Pearson says profits on track but FT ad revenues down
LONDON - Financial Times owner Pearson said it remains on track to make earnings growth this year, but said advertising was still in sharp decline and admitted the outlook remained uncertain.
Pearson said that advertising revenues across its business newspapers continue to be erratic. At the Financial Times, advertising has continued to decline year on year, despite modest growth in September and good growth in the US.
It expects the FT's total advertising revenues to be some 12% lower in the second half and approximately 15% lower for the full year, after an 18% decline in the first half.
"We have reduced the FT's cost base by approximately £15m this year, around half of which has been reinvested in the newspaper. Since 2000, the FT has reduced costs by approximately £100m," Pearson said in a statement.
The news pushed Pearson shares lower this morning falling 3.15% or 19.75p to 605.7p.

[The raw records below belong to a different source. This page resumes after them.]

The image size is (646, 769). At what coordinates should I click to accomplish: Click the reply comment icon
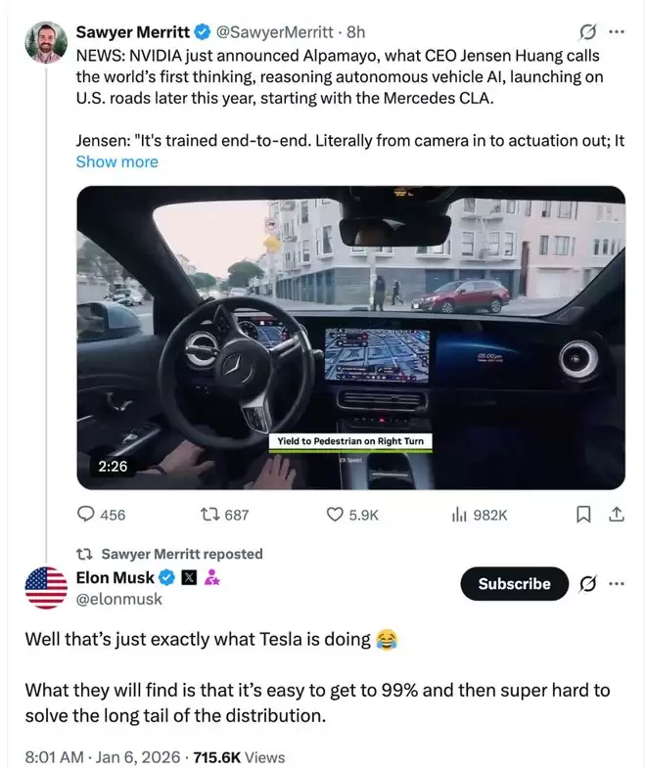click(x=86, y=514)
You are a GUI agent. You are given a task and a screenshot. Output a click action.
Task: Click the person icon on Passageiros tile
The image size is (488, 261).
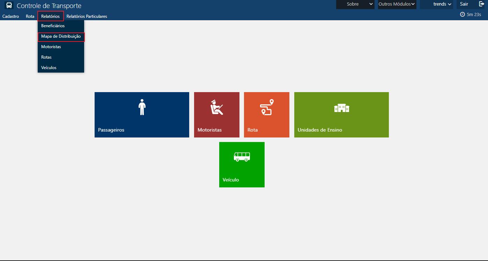[141, 107]
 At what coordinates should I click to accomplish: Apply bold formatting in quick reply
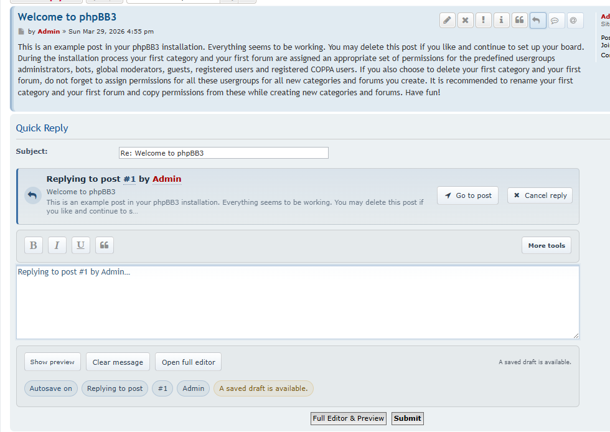(34, 245)
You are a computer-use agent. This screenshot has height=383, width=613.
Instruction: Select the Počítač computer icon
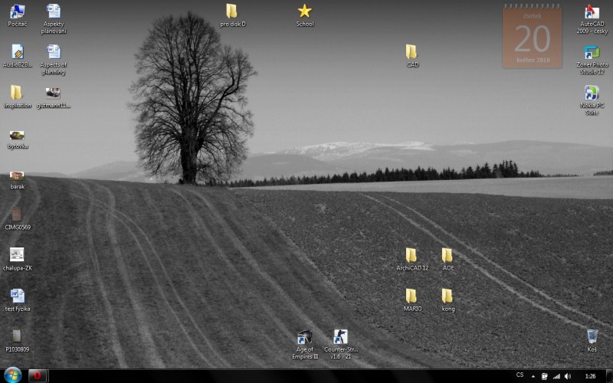(x=17, y=11)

There was light at the end of the tunnel with improvement evident in certain advertising sectors, including recruitment, corporate results and transactions, and online, which are showing signs of stabilisation.

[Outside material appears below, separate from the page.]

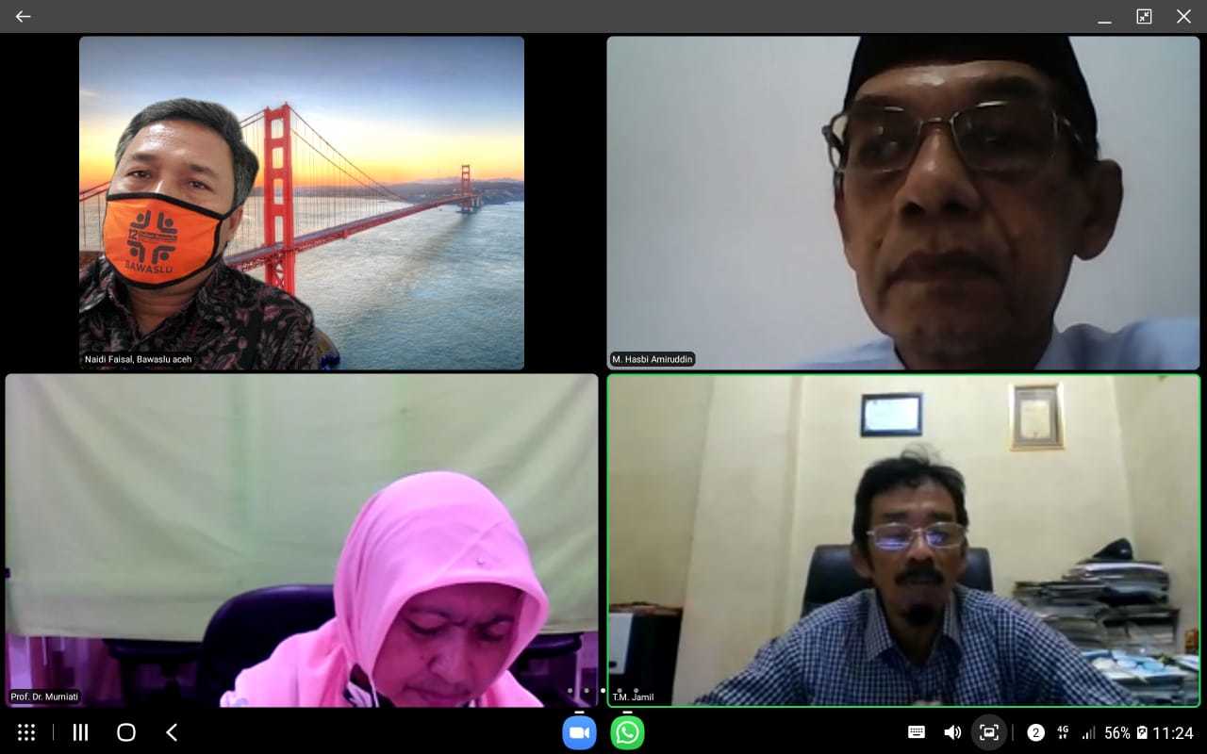Tap the screen capture icon

(988, 732)
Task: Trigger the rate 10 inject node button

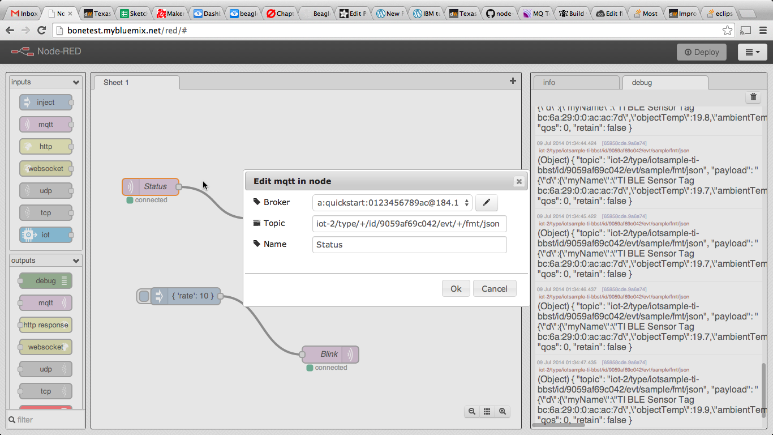Action: [144, 296]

Despite the tough ad market, Pearson said it expects the FT Group to report profits slightly ahead of last year, benefiting from another strong year at Interactive Data Corporation.
At its education business, Pearson said its school and higher education businesses will report good underlying progress on revenues and profits, but its professional division will be significantly lower than last year and below current expectations.
Revenues in its government solutions business will, it said, show good growth as Pearson benefits from major contracts with the US departments of health and of justice, which began this year.
Looking towards 2004, Pearson said it was confident that it will make progress on earnings, cash and returns next year.
The company said: "Although the outlook for advertising remains uncertain, we expect a significant profit improvement as our business newspapers benefit from continuing cost reductions. We also expect further growth at IDC."